Re: Perception and measurement
Re: Perception and measurement
- Subject: Re: Perception and measurement
- From: Steve Miller <email@hidden>
- Date: Fri, 07 Nov 2008 14:42:41 -0500
- Thread-topic: Perception and measurement
Here's a link from xrite that some of you may not have seen yet.
Test your color IQ here...
http://www.xrite.com/custom_page.aspx?PageID=77
On 11/7/08 3:34 PM, "Paul Foerts" <email@hidden> wrote:
> On Fri, 07 Nov 2008 07:03:03 -0500 Roger Breton <email@hidden> wrote:
>
>> Hi Klaus,
>>
>>> Yes, but even then our senses are right, but maybe the quantities and
>>> models to quantify the sensations are wrong or inappropriate.
>>
>> At that CIE Expert Symposium, in Ottawa, Canada, a few years ago, where you
>> and I met in person, I remember running in Mark Fairchild, in the corridors,
>> and asking him the million dollar fragen "does the Standard Observer
>> actually works", is that the source of our (matching) problems? To which I
>> remember he replied: the Observer does arbeit, he said, *on average*. So,
>> our eyes are what they are and there is no absolute guarantee that, if two
>> colors are a match for our instruments, that it will also be a match for our
>> eyes. But, on average, he insisted, they would. I've always meant to test
>> how far my own color matching functions are from the Standard Observer... At
>> one of the local universities, here, in Montreal, there is a professor at a
>> school of ophthalmology / optometry that uses, in his office, an apparatus
>> designed to characterize a person's color matching functions for vision
>> research.

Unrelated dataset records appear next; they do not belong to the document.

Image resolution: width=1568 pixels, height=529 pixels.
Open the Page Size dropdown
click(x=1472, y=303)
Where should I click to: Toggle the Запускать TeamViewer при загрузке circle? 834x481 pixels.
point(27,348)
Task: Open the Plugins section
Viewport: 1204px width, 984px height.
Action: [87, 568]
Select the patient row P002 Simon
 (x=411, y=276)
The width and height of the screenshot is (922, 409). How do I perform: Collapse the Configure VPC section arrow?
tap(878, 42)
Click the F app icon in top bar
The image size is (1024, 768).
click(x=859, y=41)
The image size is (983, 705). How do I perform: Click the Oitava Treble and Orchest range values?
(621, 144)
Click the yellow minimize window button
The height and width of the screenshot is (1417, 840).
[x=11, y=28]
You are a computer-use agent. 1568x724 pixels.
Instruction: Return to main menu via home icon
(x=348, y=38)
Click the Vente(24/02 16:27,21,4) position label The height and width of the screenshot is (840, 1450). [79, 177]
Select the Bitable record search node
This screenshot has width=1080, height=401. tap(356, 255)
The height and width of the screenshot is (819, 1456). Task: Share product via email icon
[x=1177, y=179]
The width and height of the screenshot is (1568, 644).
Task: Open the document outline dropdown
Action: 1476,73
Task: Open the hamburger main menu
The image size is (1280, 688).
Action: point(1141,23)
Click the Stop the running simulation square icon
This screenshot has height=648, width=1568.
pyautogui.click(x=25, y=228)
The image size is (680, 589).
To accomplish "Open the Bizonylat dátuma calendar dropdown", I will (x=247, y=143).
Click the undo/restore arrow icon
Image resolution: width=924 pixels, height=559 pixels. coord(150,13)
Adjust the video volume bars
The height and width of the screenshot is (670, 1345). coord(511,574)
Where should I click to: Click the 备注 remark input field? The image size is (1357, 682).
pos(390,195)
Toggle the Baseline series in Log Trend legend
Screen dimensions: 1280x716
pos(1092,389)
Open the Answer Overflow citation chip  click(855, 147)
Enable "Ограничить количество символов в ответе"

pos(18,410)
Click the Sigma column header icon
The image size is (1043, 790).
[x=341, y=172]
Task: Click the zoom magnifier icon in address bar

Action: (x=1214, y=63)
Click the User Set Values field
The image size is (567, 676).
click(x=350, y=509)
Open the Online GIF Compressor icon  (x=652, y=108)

There is a head rest and then there is a monochromator that shines
>> all spectrum colors in one half of a bipartite field, and the observer has
>> to match the spectrum colors being presented using three chosen primaries.
>> After completing the procedure, it's possible to tell how far the person is
>> from some given set of color matching functions. Have you seen such a
>> machine in Deutchland?
>>
>> This being said, I hear talk that the CIE would abandon the Standard
>> Observer in favor of some flavors of Cone Fundamentals? Is that true? I'm
>> sure I read this somewhere not too long ago and it stroke me as an important
>> development in color science...
>>
>> MfG / Roger
>
>
> Roger,
>
> The instrument you describe is an "anomaloscope". I suppose all "color
> science institutes" have one or more.
>
> Pilot candidates are confronted with this apparatus when they have to pass
> their secondary color blindness test.
> I'm not advocating this test for printers too. :-)
>
> I took the oportunity to test my vision at the BAM in Berlin - during some
> color workshops, more than 10 years ago.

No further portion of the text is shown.